What happens when a model that can run locally starts matching Claude Sonnet on task reliability? Developers who've tested Qwen3.6-397B-A17B - Alibaba's latest model - are pushing Alibaba to release the weights as open source, and the case they're making is harder to dismiss than most community wishlist requests.
The model name explains the architecture: 397 billion total parameters, but only 17 billion are activated for any given response. This is a Mixture of Experts (MoE) design - instead of running the full network for every output, the model routes requests through small clusters of specialized "expert" sub-networks.

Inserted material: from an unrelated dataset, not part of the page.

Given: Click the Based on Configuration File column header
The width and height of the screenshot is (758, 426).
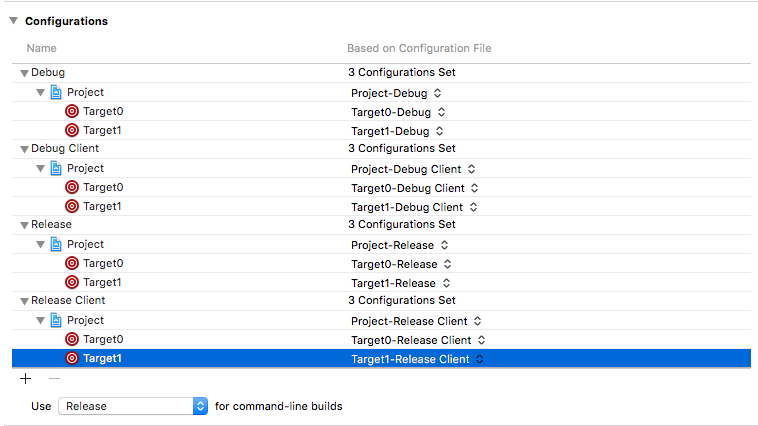Looking at the screenshot, I should pyautogui.click(x=419, y=48).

The result is inference speeds (how fast the model generates a response) and compute costs closer to a 17B model, with capability that reportedly beats several larger competitors.
The Reliability Report
Benchmark scores aren't the main talking point. The consistent feedback from developers who've tested Qwen3.6-397B-A17B is about reliability - specifically, completing multi-step tasks from start to finish without losing context or producing half-finished results. Testers report it outperforms GLM-5.1 and Kimi-k2.5 on this dimension, and describe it as the first locally-runnable model that feels comparable to Claude Sonnet for autonomous work.
That framing is significant because reliability is exactly where local models have traditionally fallen apart. A model that scores well on coding benchmarks but abandons the task on step 7 of 10 isn't production-ready. The comparison to Sonnet specifically on end-to-end task completion - not just benchmark scores - suggests a real capability shift in this generation.

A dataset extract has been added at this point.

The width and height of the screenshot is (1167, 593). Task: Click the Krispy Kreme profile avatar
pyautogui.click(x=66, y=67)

Why Alibaba Might Stay Closed
The commercial argument for keeping this model proprietary is straightforward: a model this capable has real API revenue potential. But Alibaba's history with the Qwen series cuts the other way. Qwen2.5 and its variants built one of the largest fine-tuning (customizing a model on specific data for a particular task) communities in open-source AI, producing hundreds of specialized variants that extended the original model's reach far beyond what Alibaba could have built alone.
A closed Qwen3.6 trades that community momentum for API revenue. Given the pattern with previous Qwen releases, the weights will likely come eventually - Alibaba has consistently favored open releases. The argument for moving quickly is that models this capable become less useful to independent developers the longer they sit behind an API paywall.